What is robots.txt Builder?
A robots.txt file gives crawlers site-level access rules. It can allow or disallow paths, point to the sitemap, and document crawler policies. Static sites often need a small, predictable robots.txt file because build outputs and GitHub Pages deployments only publish what exists in the final folder.
quickAnswer
Use robots.txt to tell crawlers which parts of your site they should not access. It controls crawl traffic, not indexing -- directives like noindex belong in meta tags or HTTP headers.
Last updated: 2026-05-25
limitations
- robots.txt directives are advisory. Bad actors and some AI crawlers may ignore them entirely.
- Blocking a page in robots.txt does not prevent indexing if other pages link to it. Use noindex meta tags or HTTP headers to prevent indexing.
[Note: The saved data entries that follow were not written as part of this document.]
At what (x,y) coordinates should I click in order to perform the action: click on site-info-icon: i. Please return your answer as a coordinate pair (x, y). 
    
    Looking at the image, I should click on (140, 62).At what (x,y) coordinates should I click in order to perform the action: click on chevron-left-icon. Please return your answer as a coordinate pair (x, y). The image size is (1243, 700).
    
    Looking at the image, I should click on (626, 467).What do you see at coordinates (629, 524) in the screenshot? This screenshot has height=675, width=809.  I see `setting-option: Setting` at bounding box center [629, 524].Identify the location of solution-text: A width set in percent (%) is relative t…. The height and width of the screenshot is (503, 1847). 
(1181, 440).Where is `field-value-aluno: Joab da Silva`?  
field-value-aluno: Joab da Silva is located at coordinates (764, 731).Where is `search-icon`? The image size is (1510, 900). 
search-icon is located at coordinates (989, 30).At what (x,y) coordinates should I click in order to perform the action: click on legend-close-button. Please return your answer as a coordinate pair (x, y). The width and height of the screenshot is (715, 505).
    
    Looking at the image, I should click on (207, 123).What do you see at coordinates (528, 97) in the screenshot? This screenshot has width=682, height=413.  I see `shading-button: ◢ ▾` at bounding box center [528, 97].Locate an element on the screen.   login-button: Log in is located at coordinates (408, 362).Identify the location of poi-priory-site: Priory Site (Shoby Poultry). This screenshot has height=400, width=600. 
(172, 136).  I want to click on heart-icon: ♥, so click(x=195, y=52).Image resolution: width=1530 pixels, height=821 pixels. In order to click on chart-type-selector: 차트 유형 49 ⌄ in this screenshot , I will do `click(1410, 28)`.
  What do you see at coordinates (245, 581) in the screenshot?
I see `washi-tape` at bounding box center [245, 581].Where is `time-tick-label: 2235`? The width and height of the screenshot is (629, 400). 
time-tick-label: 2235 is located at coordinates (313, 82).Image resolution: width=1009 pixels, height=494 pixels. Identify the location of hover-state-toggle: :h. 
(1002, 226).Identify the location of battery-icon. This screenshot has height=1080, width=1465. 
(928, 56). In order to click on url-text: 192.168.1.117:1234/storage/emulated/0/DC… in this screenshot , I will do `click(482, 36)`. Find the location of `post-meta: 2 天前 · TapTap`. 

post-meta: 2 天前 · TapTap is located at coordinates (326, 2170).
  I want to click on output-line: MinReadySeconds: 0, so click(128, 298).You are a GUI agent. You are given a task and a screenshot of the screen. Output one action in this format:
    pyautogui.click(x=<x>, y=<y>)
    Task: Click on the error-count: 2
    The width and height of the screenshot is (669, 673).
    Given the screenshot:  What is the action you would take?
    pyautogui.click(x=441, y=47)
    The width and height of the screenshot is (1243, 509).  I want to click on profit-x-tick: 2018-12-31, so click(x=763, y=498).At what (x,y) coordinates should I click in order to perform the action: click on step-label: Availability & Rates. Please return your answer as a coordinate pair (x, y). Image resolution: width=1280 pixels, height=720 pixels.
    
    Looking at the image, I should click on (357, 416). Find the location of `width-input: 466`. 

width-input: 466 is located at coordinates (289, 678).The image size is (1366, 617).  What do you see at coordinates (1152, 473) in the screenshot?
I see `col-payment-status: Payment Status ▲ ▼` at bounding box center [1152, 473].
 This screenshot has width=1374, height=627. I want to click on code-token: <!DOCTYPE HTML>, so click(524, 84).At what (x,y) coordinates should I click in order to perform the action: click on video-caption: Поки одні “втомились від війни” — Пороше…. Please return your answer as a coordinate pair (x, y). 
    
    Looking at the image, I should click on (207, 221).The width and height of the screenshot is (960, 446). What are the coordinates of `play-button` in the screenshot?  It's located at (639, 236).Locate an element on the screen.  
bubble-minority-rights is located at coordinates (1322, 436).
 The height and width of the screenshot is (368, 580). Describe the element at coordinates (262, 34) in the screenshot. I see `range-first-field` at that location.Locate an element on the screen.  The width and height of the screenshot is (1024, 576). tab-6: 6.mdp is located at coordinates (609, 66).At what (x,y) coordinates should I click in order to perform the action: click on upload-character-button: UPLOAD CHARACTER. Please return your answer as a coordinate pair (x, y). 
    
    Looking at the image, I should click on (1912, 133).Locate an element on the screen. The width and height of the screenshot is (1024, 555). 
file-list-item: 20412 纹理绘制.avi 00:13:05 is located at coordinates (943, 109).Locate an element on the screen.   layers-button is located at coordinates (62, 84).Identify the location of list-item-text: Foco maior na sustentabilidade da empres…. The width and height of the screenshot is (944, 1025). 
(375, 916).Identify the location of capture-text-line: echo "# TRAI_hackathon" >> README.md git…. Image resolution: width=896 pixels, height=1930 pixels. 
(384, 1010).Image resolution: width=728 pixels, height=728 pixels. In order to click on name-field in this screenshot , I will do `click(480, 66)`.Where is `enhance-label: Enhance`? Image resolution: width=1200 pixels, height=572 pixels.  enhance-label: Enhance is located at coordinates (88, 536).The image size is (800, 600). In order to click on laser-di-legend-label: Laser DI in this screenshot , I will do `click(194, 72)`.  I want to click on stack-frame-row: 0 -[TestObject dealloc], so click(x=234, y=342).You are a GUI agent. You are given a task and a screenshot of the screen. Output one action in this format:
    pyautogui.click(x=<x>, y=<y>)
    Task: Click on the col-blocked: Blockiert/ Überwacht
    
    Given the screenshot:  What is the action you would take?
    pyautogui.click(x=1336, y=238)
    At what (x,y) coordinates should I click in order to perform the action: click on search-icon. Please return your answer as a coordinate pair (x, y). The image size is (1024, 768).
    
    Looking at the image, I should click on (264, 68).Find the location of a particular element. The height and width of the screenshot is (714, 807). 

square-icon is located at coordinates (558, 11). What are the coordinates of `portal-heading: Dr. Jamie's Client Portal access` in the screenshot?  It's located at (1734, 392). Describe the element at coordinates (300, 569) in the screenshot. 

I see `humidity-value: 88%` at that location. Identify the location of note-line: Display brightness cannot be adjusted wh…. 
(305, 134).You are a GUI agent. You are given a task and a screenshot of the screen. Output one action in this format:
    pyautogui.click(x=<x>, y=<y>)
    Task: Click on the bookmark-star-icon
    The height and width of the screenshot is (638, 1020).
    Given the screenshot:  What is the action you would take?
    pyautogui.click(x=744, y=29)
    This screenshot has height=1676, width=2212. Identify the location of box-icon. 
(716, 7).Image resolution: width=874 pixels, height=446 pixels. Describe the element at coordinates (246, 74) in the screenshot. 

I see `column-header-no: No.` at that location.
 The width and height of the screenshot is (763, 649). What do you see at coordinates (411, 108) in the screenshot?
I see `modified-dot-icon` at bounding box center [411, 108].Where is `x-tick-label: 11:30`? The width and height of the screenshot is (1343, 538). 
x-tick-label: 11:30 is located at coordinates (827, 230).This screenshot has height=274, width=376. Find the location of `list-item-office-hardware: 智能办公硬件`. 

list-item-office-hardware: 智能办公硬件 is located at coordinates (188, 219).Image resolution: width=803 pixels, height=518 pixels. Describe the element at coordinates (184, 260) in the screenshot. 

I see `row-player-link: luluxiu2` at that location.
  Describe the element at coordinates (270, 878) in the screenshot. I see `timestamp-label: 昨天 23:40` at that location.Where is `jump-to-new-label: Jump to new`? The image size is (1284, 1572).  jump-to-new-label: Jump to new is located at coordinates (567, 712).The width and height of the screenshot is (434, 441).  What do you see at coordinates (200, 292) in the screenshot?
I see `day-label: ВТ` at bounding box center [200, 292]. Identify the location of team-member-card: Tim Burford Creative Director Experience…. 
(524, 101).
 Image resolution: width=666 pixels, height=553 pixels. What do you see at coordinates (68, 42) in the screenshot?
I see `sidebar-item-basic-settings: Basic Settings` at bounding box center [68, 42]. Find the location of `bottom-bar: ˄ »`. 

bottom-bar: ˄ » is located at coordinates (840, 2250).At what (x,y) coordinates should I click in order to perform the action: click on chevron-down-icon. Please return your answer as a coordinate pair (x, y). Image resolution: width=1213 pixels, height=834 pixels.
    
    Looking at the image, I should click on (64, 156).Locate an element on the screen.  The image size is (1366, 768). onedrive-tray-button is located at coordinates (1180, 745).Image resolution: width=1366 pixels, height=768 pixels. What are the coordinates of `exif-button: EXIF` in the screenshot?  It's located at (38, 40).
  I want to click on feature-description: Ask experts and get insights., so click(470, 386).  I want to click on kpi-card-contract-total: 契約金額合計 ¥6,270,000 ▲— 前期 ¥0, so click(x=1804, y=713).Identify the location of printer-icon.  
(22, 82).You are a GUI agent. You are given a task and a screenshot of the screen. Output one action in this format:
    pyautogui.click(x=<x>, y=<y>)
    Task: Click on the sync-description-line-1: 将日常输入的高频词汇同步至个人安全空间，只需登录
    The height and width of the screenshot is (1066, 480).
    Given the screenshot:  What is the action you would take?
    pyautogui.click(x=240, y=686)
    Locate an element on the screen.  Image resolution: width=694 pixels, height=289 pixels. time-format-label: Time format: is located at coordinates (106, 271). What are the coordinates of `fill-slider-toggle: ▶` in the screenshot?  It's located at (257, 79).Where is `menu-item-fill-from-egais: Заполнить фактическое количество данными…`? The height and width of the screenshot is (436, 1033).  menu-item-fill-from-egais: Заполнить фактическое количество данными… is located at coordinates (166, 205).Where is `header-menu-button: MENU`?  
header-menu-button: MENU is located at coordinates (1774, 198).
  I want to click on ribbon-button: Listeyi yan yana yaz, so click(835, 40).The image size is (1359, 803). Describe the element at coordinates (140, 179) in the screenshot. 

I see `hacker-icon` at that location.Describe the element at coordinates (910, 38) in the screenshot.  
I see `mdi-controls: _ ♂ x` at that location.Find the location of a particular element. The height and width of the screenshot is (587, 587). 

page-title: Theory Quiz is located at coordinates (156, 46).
- Each subdomain needs its own robots.txt file. The file at example.com/robots.txt does not apply to subdomain.example.com.
Sources:MDN Web Docs · W3C Specifications · jquery.app on GitHub
How to use this tool
- Enter the public site URL and sitemap URL.
- Choose whether normal crawlers should be allowed across the site.
- Add disallowed paths only when there is a real reason to block crawling.
- Copy the result into robots.txt at the published site root.
What you can use it for
- Create a clean robots.txt file for GitHub Pages.
- Add a sitemap reference without hand-writing the file.
- Document public crawler access before launch.